BBTRY 4030 - Fall 2018 - Homework 4 Q4
Put Your Name and NetID Here
Due Friday, November 9, 2018
Instructions:
Create your homework solution file by editing the “hw4-2018_q4.Rmd” Rmarkdown file provided. Your
solution to this homework assignment should include the relevant R code and output (fit summaries, ANOVA
tables and computed statistics, as well as requested plots) in addition to written comments where requested.
Do not include output that is not relevant to the question. You should turn in a .pdf version of your compiled
code.
You may discuss the homework problems and computing issues with other students in the class. However, you
must write up your homework solution on your own. In particular, do not share your homework RMarkdown
file with other students.
Lets apply contrasts to real-world data. The file NutritionStdy.csv contains data on 314 patients undergoing
elective surgery was collected to look at the relationship between the log-concentration of beta-carotene
in the blood (BetaPlasma) and a number of personal characteristics and dietary factors. We will consider
the following five variables observed in this study as predictors for a MLR regression model with response
log(BetaPlasma):
• Quetelet the Quetelet index (Weight/Height2).
• Vitamin 1 = regular, 2 = Occasionally, 3 = No
• NumSmoke Daily number of cigarettes smoked
• Fiber Grams of fiber consumed per day
• BetaDiet Dietary beta-carotene consumed per day
Here we will test some hypotheses about vitamin intake.

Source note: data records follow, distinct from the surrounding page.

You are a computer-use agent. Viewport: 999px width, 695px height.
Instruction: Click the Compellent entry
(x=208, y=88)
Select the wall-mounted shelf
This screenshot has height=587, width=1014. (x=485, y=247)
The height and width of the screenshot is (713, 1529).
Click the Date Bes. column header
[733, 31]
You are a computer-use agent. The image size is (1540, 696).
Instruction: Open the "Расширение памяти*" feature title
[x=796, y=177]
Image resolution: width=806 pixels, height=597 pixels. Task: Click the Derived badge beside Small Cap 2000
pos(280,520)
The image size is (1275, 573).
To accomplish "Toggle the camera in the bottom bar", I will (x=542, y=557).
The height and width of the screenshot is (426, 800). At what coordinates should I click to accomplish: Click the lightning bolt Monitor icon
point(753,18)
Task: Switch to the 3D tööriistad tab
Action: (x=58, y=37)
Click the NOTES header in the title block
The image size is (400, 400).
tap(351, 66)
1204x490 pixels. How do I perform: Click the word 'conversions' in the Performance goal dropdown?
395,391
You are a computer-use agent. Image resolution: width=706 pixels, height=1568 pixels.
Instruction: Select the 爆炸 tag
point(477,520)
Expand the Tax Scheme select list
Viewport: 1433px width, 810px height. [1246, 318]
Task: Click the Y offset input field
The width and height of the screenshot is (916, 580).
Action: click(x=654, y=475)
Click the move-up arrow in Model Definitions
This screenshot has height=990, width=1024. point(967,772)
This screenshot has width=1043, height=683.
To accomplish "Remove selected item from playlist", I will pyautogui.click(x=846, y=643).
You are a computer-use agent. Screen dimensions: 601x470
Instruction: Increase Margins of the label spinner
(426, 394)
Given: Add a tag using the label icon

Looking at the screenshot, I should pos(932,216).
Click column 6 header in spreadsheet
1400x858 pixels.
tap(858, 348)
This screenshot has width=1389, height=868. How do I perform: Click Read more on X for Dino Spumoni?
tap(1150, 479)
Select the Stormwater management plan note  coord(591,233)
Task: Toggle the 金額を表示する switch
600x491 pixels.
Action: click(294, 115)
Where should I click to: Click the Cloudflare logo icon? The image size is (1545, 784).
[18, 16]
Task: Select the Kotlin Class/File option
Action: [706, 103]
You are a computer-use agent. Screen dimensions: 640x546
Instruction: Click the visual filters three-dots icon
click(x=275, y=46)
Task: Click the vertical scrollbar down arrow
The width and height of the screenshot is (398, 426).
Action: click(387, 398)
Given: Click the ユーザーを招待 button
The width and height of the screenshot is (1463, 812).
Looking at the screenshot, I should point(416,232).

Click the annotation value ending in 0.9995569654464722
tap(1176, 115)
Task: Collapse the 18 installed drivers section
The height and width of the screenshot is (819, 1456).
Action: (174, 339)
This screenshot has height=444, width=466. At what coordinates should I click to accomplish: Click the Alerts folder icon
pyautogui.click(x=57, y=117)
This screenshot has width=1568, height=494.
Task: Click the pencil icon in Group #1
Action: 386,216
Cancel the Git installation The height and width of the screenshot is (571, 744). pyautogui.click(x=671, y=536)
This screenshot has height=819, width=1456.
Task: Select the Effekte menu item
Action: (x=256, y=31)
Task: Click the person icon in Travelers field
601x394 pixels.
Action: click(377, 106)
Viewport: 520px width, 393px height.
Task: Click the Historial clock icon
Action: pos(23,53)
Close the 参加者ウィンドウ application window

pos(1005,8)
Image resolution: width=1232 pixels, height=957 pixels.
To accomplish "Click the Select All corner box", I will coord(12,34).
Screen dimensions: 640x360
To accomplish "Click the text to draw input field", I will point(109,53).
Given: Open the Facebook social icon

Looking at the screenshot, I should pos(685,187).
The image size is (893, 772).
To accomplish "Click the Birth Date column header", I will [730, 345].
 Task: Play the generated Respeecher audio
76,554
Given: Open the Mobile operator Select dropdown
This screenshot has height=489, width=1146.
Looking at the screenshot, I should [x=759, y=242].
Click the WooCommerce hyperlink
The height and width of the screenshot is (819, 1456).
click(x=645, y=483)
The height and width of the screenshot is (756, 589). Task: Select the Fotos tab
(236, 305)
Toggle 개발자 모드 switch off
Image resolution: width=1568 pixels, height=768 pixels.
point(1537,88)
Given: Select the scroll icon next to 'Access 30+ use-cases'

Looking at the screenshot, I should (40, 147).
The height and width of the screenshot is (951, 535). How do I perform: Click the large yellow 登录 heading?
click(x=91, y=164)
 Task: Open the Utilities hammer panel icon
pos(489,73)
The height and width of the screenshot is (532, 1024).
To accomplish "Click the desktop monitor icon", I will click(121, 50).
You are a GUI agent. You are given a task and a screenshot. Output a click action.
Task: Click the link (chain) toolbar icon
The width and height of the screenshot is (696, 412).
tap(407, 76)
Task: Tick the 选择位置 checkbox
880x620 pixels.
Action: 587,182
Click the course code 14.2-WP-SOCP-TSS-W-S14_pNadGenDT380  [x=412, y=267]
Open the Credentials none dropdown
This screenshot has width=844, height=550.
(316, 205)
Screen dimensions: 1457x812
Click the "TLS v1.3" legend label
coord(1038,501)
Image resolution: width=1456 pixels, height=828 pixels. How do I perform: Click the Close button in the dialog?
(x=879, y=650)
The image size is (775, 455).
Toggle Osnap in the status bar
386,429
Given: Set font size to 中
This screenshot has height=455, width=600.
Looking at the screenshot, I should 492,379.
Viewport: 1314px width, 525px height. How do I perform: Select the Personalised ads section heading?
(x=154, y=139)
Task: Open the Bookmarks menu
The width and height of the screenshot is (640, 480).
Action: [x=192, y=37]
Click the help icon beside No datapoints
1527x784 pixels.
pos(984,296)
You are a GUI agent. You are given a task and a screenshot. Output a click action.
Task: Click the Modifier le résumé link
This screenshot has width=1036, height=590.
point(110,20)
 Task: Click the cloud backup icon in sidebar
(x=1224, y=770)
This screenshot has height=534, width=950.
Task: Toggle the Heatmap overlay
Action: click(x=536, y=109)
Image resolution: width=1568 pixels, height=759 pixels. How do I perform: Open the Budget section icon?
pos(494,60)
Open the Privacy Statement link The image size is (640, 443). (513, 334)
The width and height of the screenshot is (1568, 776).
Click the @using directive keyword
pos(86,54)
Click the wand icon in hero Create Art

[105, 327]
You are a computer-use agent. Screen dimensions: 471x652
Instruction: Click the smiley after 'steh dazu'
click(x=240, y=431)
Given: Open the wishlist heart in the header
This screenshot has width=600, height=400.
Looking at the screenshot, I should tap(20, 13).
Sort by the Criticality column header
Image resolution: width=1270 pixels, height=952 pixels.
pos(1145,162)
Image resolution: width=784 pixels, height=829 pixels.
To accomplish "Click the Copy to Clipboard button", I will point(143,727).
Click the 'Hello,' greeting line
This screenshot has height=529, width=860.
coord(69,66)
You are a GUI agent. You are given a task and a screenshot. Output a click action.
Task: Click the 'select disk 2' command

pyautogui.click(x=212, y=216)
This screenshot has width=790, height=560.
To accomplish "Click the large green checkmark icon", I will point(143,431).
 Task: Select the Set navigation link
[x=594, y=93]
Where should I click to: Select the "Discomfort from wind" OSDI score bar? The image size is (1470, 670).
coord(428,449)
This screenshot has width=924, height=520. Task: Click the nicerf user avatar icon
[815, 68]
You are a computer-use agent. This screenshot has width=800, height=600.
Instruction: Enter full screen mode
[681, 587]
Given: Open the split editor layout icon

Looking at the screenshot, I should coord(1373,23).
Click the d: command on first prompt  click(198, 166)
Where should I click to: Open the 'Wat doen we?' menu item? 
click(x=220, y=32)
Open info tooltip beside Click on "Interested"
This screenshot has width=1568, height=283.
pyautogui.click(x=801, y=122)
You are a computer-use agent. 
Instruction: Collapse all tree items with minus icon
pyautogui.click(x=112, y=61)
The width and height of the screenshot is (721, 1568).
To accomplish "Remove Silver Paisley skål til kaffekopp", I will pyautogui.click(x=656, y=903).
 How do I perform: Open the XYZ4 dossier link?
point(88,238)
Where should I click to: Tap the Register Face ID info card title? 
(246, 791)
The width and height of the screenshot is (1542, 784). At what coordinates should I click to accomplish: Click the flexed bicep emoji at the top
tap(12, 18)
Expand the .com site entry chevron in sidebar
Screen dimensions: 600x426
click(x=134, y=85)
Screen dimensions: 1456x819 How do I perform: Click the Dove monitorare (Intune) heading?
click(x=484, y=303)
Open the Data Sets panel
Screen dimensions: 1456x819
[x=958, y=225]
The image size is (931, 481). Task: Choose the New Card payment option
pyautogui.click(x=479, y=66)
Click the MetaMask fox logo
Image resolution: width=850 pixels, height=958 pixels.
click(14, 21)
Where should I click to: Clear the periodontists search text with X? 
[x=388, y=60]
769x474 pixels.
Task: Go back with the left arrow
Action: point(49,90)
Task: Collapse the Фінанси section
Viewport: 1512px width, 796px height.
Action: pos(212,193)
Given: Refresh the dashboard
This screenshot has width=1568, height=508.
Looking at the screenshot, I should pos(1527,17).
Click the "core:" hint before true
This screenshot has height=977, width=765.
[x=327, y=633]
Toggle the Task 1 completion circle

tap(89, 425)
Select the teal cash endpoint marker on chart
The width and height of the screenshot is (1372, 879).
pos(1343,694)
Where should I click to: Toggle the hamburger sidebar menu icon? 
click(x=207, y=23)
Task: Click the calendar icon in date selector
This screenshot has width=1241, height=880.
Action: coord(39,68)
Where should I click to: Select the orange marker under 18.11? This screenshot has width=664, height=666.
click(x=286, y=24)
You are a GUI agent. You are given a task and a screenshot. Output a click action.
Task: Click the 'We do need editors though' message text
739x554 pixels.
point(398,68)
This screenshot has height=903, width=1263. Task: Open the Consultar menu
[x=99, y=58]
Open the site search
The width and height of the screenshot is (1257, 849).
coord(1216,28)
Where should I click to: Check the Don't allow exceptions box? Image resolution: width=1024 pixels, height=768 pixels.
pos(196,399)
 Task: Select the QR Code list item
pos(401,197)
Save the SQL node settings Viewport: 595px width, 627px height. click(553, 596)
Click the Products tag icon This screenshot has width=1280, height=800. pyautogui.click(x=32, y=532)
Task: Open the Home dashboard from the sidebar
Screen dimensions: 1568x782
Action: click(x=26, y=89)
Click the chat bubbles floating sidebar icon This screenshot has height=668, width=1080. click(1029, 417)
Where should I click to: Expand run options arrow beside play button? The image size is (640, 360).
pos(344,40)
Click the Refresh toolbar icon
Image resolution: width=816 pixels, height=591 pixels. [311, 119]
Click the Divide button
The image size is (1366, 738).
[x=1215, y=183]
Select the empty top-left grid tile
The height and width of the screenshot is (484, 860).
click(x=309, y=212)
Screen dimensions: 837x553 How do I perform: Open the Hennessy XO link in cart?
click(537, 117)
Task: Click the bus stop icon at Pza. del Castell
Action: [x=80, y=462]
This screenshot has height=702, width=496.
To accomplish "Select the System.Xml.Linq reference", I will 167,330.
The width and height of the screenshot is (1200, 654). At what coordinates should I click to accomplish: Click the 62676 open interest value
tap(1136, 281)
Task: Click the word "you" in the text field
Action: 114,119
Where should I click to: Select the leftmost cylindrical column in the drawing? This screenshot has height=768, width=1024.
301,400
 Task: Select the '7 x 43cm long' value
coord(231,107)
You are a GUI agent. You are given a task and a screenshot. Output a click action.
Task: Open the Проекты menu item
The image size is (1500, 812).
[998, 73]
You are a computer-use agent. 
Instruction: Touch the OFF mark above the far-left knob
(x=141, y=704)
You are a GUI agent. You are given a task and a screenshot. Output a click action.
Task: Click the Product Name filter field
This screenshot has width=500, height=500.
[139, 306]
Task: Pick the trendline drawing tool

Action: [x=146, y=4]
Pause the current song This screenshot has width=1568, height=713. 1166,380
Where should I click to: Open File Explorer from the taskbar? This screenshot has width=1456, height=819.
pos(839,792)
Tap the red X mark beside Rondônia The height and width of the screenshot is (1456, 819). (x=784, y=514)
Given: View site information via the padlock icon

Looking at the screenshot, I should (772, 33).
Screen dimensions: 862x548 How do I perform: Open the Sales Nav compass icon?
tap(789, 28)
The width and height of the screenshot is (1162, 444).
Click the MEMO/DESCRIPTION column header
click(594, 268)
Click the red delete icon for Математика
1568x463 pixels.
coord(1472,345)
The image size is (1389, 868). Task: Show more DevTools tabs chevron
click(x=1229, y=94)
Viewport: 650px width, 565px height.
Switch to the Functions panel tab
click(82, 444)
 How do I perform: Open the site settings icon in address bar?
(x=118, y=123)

a) Read the data in, making sure to specify that Vitamin is a factor and fit a linear model to predict
log(BetaPlasma) from the remaining covariates. Extract the covariate matrix for this model using the
model.matrix command in R with the output of the lm command as an argument.
b) Write down a matrix of contrasts applied to this covariate matrix to test the hypothesis that i) Levels
1 and 2 of Vitamin are the same, and ii) that Level 3 is the same as the average of Levels 1 and 2.
Produce this matrix in R; simply producing the R code with some explanation will suffice.
c) What are the estimated values of the two contrasts defined in the previous part? Verify these
values against the coefficients supplied by lm when you use the additional argument contrasts
= list(Vitamin = "contr.helmert"). Your answers should be 2 and 3 times the coefficients for
Vitamin1 and Vitamin2 respectively. (Bonus explain why this is the case – you will need to look up
Helmert contrasts.)
d) Test these hypotheses using the formuae you derived in Question 3. Why does this not change the F
statistic that you get from the Anova function?